Hayes began by reviewing the macroeconomic backdrop since 2020, from the period of heavy covid related stimulus to the subsequent tightening of interest rates throughout 2022. The ensuing crunch in financial assets crushed bankers’ bond portfolios, and a higher fed funds rate incentivized a rapid withdrawal of deposits from small banks toward higher-yielding money market funds.
This forced those smaller banks to sell the US treasury debt and mortgage-backed securities on their balance sheets at a realized loss – something that forced a bank run against Silicon Valley Bank earlier this month.

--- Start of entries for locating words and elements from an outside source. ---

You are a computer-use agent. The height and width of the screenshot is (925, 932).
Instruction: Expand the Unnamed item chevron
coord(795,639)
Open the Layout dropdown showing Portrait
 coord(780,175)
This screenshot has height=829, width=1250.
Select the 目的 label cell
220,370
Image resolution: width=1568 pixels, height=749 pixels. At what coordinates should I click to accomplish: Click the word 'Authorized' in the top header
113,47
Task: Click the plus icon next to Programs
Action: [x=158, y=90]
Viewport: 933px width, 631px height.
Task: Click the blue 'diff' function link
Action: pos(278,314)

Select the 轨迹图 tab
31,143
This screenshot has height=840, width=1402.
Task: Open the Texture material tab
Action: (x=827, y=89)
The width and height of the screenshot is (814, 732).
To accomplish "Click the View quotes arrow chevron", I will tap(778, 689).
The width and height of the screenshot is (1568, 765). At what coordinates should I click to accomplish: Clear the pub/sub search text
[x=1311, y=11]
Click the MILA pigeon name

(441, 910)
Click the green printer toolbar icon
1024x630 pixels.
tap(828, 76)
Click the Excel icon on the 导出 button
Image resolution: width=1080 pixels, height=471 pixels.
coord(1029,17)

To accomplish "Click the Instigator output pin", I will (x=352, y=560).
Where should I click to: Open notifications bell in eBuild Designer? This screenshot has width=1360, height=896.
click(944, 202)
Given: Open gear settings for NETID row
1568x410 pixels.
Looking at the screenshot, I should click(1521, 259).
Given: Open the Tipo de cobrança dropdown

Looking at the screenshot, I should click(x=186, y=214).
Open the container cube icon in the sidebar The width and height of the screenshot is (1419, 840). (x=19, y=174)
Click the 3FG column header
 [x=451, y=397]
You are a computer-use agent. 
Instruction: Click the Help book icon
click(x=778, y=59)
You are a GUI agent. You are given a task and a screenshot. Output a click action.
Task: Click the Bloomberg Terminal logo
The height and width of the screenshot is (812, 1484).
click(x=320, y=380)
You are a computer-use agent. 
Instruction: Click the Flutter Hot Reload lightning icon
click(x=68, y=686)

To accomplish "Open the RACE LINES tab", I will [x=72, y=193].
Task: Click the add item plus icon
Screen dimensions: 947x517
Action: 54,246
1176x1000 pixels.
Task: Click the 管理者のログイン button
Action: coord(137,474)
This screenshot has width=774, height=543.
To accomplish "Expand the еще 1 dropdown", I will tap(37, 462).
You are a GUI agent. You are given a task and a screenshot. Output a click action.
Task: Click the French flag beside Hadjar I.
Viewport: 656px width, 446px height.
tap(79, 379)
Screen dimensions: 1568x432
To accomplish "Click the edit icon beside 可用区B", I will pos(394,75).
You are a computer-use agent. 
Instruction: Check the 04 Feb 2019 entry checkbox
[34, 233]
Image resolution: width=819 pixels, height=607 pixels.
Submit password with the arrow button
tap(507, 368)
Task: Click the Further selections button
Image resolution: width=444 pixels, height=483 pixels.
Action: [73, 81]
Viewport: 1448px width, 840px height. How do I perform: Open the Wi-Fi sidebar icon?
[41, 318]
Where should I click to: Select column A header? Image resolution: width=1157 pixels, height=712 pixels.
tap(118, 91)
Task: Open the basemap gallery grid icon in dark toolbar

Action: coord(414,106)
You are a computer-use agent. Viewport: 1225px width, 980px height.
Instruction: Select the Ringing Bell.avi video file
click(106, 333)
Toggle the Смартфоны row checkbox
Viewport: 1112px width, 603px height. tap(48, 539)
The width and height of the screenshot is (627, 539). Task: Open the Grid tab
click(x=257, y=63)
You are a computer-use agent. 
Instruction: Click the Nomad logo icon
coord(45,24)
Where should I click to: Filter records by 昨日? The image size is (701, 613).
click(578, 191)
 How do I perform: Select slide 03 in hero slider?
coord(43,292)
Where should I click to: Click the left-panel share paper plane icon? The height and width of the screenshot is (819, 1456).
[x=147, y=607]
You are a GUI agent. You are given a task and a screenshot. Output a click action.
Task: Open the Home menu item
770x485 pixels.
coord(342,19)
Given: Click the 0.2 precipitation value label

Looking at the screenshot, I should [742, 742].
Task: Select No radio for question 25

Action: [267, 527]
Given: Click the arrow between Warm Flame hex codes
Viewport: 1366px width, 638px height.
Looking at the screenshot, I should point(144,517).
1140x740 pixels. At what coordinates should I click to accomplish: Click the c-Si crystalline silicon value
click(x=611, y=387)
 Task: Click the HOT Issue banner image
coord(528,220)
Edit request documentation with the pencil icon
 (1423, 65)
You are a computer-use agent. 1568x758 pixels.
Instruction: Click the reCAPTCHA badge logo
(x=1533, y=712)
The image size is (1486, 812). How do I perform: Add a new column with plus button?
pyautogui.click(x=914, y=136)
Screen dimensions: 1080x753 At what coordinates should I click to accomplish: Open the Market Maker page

To stem contagion surrounding SVB’s collapse, the Federal Reserve bailed out all of the bank’s depositors, and also announced its Bank Term Funding Program (BTFD) to provide liquidity to U.S. banks.
The program lets any federally insured depository institution use government debt and mortgage-backed securities as collateral to borrow money without limit – with collateral valuation at par value, rather than current market value.
According to Hayes, this implicitly allows $4.4 trillion to be printed into the US economy – even more than COVID stimulus, which was worth $4.189 trillion. “During the COVID money printing episode, Bitcoin rallied from $3k to $69k,” he noted.
Hayes also predicted that the US dollar is likely to strengthen even further against other currencies since the US has set a precedent of guaranteeing depositor funds within systemically important US banks. Then, to prevent deposits from fleeing banks in other countries, central banks globally will be forced to provide similar depositor guarantees.
While the Fed’s new program is only slated to last a year, Hayes doesn’t believe the central bank will stand by the March 2024 cutoff date.
“Given the Fed has no stomach for the free market in which banks fail due to poor management decisions, the Fed can never remove their deposit guarantee,” he wrote. “Long Live BTFP.”
How Bitcoin Moons
Money printing is typically viewed as bullish for all financial assets, including Bitcoin, which experienced a historic rally from March 2020 to November 2021 while the Fed’s benchmark rate was at just 0.25. BTFP, according to Hayes, “ushers in infinite money printing,” which means Bitcoin will rise again.
It will be a hated rally, however: the media, he argued, will attempt to blame the banking fallout on the crypto industry, and be confounded by how Bitcoin continues to soar despite the carnage in the mainstream financial world.
Some politicians have even claimed that the government’s closing of the crypto-friendly Signature Bank earlier this month was intended to send a “strong anti-crypto message,” rather than to protect depositors.
“Instead, what crypto did was once again demonstrate that it is the smoke alarm for the rancid, profligate, fiat-driven Western financial system,” wrote Hayes.